Selon lettre du 28 novembre 2011, la société Ada a adressé à M. X une lettre d'intention, énumérant l'ensemble des coûts d'intégration au réseau Ada et d'acquisition de l'agence de Courbevoie. M. X a signé cette lettre d'intention, en y apposant la mention " Lu et approuvé, Bon pour accord " puis le 30 novembre suivant, deux conventions visant à lui permettre de recevoir les formations théoriques et pratiques correspondantes en contrepartie du versement de 9 568 € et 7 176 € toutes taxes comprises. Il joignait à cette occasion deux chèques correspondant à ces montants.

Le 20 janvier 2012, M. X a décidé d'interrompre la formation pratique qu'il avait entamée et a adressé le 13 février suivant à la société Ada, une lettre dans laquelle il faisait part devant l'irréalisme du business plan présenté, de sa volonté de mettre fin au projet de franchise en cours en précisant avoir été trompé. Il demandait en conséquence la restitution des chèques remis en contrepartie des formations prévues ainsi que la réparation de son préjudice. Il a immédiatement fait opposition à ces deux chèques.

La société Ada lui a selon lettre recommandée du 10 mars 2012, opposé une fin de non-recevoir, l'a vainement mis en demeure de régler sous 8 jours 16 736 € en contrepartie de ses formations puis, l'a assigné en référé devant le président Tribunal de grande instance de Nanterre en paiement de ce montant. Le juge des référés saisi a fait droit à cette demande par ordonnance du 24 août 2012. N'ayant formé aucun recours contre cette ordonnance, M. X a réglé cette somme puis a, selon acte d'huissier du 16 juillet 2014, fait assigner la société Ada au fond devant le Tribunal de commerce de Nanterre en contestation de la validité des conventions de formation précitées.

····················

* CONSIGNE: Reproduisez le passage du texte sur le litige de franchise, depuis « Le 20 janvier » jusqu'à « ces deux chèques. » inclus. Les lignes n'ont aucun lien avec le texte.

* LIGNES FOURNIES:

····················

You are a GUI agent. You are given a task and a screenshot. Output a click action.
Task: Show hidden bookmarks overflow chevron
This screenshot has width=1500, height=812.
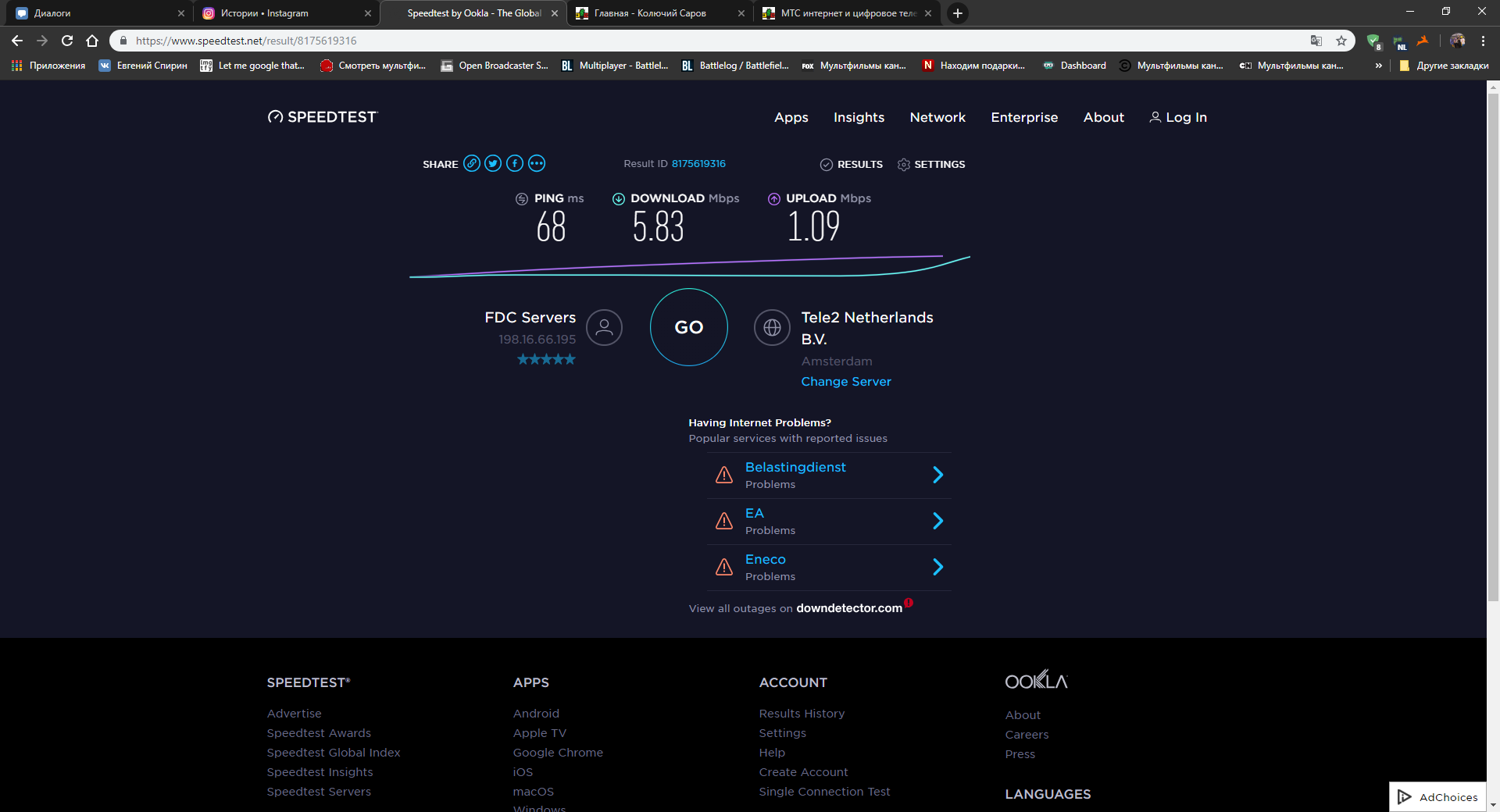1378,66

····················

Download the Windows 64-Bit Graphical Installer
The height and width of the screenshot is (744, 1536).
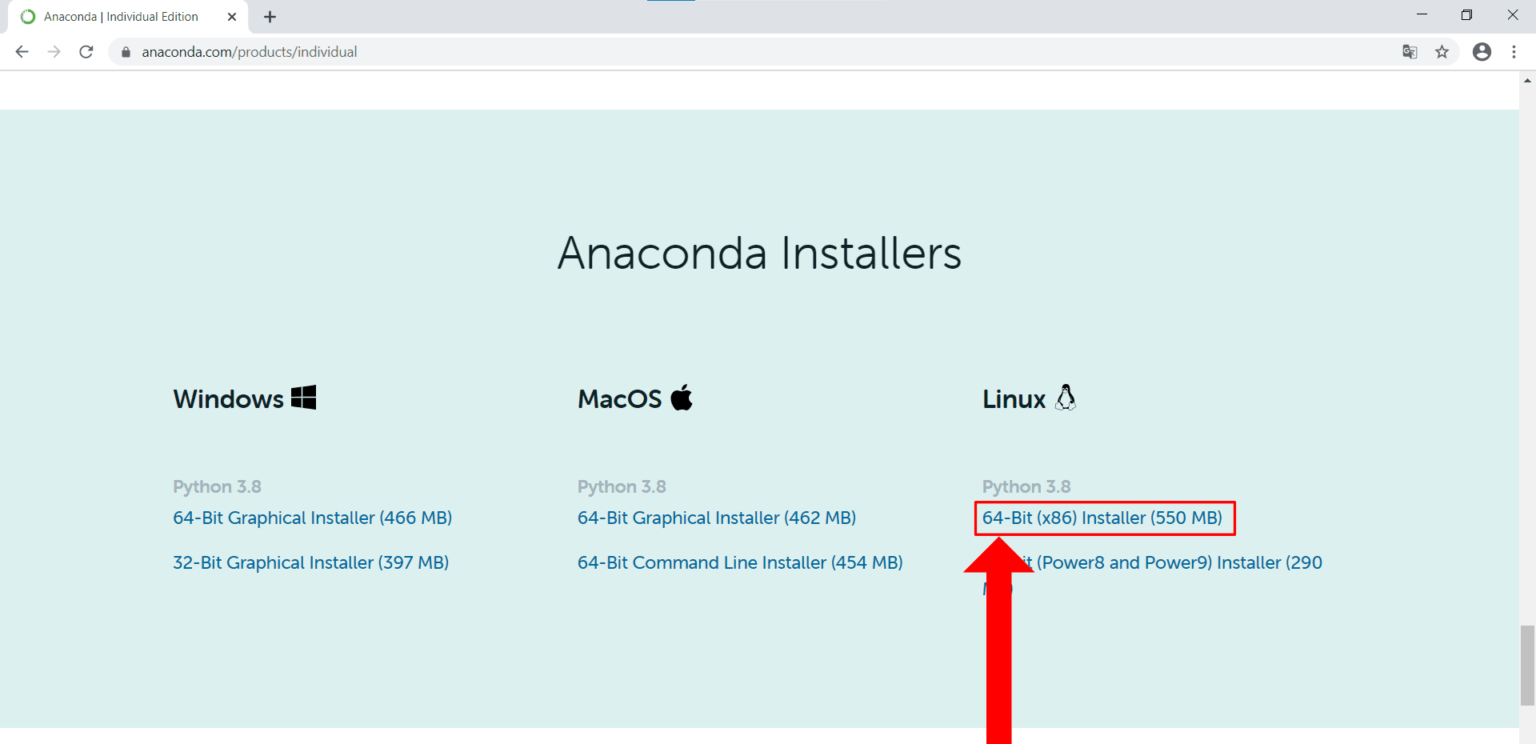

····················

* RÉSULTAT DE L'EXERCICE:
Le 20 janvier 2012, M. X a décidé d'interrompre la formation pratique qu'il avait entamée et a adressé le 13 février suivant à la société Ada, une lettre dans laquelle il faisait part devant l'irréalisme du business plan présenté, de sa volonté de mettre fin au projet de franchise en cours en précisant avoir été trompé. Il demandait en conséquence la restitution des chèques remis en contrepartie des formations prévues ainsi que la réparation de son préjudice. Il a immédiatement fait opposition à ces deux chèques.